Task description: State how many lines in these records contain the word "Increase", and nothing else.

Collected data entries:
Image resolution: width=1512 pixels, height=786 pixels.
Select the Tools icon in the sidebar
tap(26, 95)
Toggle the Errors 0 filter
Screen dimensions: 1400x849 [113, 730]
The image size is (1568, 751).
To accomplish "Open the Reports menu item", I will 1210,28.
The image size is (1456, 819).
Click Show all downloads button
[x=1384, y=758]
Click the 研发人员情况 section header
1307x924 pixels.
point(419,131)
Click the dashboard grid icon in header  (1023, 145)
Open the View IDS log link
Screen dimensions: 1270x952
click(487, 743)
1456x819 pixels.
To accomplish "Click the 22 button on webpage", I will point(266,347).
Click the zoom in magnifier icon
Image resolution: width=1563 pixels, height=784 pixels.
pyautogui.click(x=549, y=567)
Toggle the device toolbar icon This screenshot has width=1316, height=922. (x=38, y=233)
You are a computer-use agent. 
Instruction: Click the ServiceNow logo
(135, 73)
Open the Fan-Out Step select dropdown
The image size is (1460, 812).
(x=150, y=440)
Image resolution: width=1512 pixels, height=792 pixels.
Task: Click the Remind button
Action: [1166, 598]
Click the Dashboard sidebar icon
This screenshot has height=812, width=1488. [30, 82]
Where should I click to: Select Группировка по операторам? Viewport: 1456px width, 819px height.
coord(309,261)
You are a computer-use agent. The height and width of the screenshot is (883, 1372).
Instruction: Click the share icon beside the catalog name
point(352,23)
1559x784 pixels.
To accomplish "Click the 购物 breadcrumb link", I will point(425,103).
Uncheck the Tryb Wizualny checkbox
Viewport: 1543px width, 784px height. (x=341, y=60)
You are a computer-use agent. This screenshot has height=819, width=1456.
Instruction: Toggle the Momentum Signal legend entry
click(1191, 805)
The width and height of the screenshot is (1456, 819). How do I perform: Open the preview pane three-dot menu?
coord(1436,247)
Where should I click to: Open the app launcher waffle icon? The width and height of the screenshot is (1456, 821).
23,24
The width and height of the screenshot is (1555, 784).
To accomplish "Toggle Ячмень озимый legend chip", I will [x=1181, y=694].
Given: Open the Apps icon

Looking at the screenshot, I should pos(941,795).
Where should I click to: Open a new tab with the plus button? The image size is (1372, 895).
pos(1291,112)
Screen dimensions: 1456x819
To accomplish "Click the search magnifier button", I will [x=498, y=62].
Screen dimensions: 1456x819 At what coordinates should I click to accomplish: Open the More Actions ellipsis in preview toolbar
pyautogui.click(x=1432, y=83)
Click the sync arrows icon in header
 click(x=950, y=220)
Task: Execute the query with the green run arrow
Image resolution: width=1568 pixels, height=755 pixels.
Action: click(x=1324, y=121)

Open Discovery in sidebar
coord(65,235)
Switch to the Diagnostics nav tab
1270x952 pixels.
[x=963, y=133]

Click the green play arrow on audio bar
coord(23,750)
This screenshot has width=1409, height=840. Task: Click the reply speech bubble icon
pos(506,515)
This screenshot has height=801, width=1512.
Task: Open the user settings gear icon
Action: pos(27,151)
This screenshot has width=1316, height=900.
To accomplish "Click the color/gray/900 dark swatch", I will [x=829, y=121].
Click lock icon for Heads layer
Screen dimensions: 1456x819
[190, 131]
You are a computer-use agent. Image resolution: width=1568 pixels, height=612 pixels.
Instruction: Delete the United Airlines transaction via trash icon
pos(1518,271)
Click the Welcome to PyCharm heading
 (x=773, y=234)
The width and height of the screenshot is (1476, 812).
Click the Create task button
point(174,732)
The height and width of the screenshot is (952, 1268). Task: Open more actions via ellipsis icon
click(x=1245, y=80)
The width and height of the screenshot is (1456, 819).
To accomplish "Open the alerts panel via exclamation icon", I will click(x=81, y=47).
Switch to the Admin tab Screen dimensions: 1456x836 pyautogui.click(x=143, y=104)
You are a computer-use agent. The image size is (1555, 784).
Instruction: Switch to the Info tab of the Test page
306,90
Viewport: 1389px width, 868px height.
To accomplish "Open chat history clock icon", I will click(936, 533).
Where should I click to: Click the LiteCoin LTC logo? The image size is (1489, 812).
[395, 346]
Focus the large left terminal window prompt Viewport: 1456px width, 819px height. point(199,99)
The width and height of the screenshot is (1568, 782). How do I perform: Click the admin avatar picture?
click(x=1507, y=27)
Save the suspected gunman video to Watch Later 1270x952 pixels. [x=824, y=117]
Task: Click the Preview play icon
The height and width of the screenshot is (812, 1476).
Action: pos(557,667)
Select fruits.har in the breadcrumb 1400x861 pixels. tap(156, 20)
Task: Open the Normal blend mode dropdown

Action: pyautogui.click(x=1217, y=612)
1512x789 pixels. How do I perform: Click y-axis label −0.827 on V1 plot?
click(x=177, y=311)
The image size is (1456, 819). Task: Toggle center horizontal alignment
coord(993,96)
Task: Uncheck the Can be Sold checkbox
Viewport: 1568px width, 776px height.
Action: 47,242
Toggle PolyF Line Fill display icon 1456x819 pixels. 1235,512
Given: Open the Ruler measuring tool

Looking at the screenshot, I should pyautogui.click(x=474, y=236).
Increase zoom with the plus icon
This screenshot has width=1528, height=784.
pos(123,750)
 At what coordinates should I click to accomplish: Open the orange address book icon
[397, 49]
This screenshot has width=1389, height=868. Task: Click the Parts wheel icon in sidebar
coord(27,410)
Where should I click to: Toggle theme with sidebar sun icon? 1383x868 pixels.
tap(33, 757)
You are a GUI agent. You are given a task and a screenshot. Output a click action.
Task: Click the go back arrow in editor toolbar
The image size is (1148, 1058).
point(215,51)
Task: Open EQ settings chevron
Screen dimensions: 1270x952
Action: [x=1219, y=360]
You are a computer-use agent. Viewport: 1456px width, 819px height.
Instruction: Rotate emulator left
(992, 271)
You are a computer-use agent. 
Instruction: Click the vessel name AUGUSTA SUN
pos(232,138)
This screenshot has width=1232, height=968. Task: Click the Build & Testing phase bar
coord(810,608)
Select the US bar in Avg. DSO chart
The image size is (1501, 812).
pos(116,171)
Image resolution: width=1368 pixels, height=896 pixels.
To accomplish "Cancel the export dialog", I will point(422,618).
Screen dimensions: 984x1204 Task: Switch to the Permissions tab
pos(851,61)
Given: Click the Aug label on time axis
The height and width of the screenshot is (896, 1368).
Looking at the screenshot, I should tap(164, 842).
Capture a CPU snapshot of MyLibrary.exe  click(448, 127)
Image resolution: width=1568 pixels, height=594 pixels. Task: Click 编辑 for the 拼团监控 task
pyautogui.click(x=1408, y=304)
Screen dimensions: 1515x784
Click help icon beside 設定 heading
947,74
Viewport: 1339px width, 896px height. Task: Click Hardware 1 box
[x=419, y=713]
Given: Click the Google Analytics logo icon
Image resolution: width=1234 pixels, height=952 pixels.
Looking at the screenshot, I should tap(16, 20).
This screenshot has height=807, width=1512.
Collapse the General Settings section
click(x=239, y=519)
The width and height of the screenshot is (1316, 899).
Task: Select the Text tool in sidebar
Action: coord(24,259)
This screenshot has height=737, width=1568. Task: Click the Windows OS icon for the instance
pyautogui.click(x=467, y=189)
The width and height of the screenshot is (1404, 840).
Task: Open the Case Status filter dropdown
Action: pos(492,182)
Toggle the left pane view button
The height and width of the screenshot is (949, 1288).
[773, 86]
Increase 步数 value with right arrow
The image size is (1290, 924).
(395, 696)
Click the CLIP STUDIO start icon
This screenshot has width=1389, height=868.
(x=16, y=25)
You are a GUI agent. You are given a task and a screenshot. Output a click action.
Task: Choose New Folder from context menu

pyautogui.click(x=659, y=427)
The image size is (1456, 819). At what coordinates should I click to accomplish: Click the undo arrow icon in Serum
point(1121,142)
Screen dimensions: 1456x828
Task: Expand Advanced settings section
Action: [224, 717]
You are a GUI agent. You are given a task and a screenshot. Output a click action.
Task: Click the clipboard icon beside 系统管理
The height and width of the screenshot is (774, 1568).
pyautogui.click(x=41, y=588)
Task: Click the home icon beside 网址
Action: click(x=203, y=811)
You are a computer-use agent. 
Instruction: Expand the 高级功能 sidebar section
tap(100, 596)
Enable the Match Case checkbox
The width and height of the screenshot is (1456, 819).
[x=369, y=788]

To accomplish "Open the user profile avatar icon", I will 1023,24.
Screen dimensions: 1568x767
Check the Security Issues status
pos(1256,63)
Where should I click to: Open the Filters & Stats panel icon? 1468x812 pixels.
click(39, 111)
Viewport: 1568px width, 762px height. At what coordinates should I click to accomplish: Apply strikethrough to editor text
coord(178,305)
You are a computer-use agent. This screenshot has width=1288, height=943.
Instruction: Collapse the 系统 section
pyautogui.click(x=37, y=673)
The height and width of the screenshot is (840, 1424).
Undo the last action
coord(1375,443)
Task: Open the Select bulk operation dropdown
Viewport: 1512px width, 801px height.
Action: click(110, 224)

Exercise answer: 2